1. Eat gut-friendly foods
Foods that help fight inflammation can also help prevent leaky gut and digestive discomfort. Foods high in omega-3 acid, like salmon and fatty fish, help prevent inflammation, as do berries and anti-inflammatory spices like ginger and turmeric.
2. Address food sensitivities
Removing foods from your diet that you’re sensitive to or intolerant of is another great way to improve your digestive health. Keeping a food journal and closely monitoring how your gut feels with each meal is one way to determine if you’re sensitive to certain foods. You can also talk to your doctor about being tested for food intolerances.
3. Reduce your stress
Easier said than done, right? Reducing your stress levels isn’t a simple task, but there are some techniques and tips you can incorporate into your life.
- Exercise. Whether it’s taking a 20 minute walk, yoga, weightlifting, or running, moving your body can release endorphins, a hormone that makes you feel good.
- Get more sleep.
- Try to spend time with more positive, inspiring people who lift you up, not bring you down.
- Deep breathing. Breathe in through your nose, inflating your belly as much as possible. Then, breathe out through your nose until there’s no breath left. Repeat as necessary.
4. Eat pre- and probiotic foods
To improve the health of your good gut bugs, prebiotics and probiotics can help! Some foods to include in your diet are high-fiber fruits and vegetables, raw unfiltered apple cider vinegar, kimchi, tempeh, and sauerkraut.
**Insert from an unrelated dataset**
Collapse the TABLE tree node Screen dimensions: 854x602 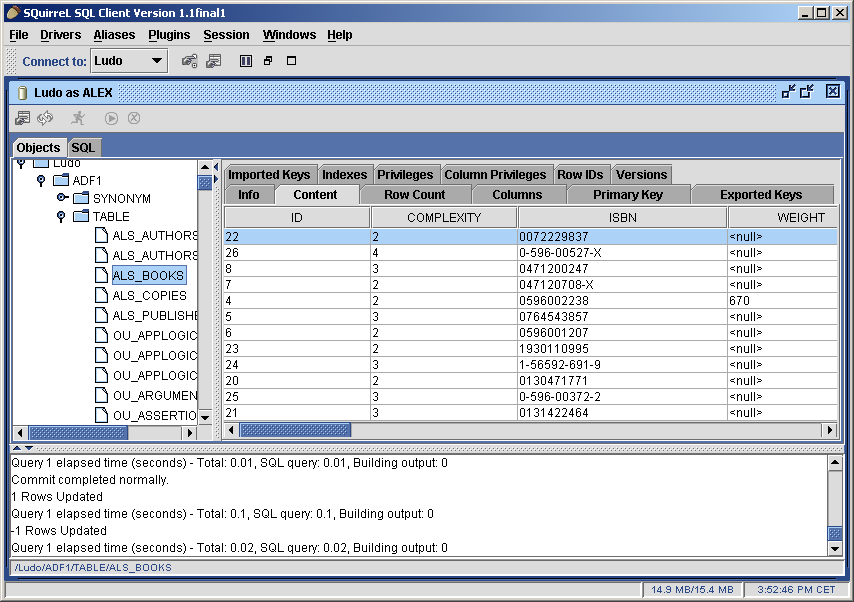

5. Include antioxidants in your diet
Antioxidants can help fight free radical damage. Plant-based food and beverages, in particular, are filled with antioxidants. Green tea, cranberries, blueberries, and other types of berries have a high antioxidant content. Leafy greens, like spinach and kale, also contain antioxidants. 
Foods to Fight Leaky Gut
As mentioned earlier in this article, there are gut-friendly foods that can help improve leaky gut syndrome. Here are some of the top foods for helping to protect against leaky gut.
|Pumpkin seeds||Pumpkin seeds contain a lot of vitamins and minerals, like zinc, vitamin B, and magnesium, all of which are beneficial for digestive health. Pumpkin seeds are also powerful anti-parasitics.|
|Fermented foods||Fermented foods, like non-heated kimchi, cultured vegetables, sauerkraut, and miso, contain probiotics. These good “gut bugs” are essential to a healthy gut.|
|Ginger||Ginger is popular for its anti-nausea effects. Ginger can also improve production of stomach acid, bile, and pancreatic enzymes. These digestive “juices” help reduce inflammation that causes leaky gut.|
|Peppermint||Peppermint can help alleviate nausea. It can also help expel gas and reduce pain that’s associated with gas.  Peppermint can also help relieve symptoms of IBS, indigestion, and acid reflux.|
|Bone broth||The two main nutrients in bone broth are gelatin and collagen, which contain important amino acids that help make up our gut lining. Including bone broth in your diet can help repair damage caused to your gut lining because of leaky gut.|
|Apple cider vinegar||Apple cider vinegar (ACV) helps reduce stress on the digestive system by pre-digesting meat and vegetables. ACV also helps improve the flow of digestive juices.|
Say Goodbye to Leaky Gut
Before making drastic changes to your diet or lifestyle, be sure to talk to your doctor–especially if you have pre-existing health conditions.
You can never go wrong with taking steps to help care for your gut health. And leaky gut is no joke! So, for your best gut health, try to improve your diet, de-stress, and feed your good gut bugs! It can take at least 12 weeks for your gut lining to start to heal, so be patient and remember that healing yourself is a long-term commitment and process. You got this!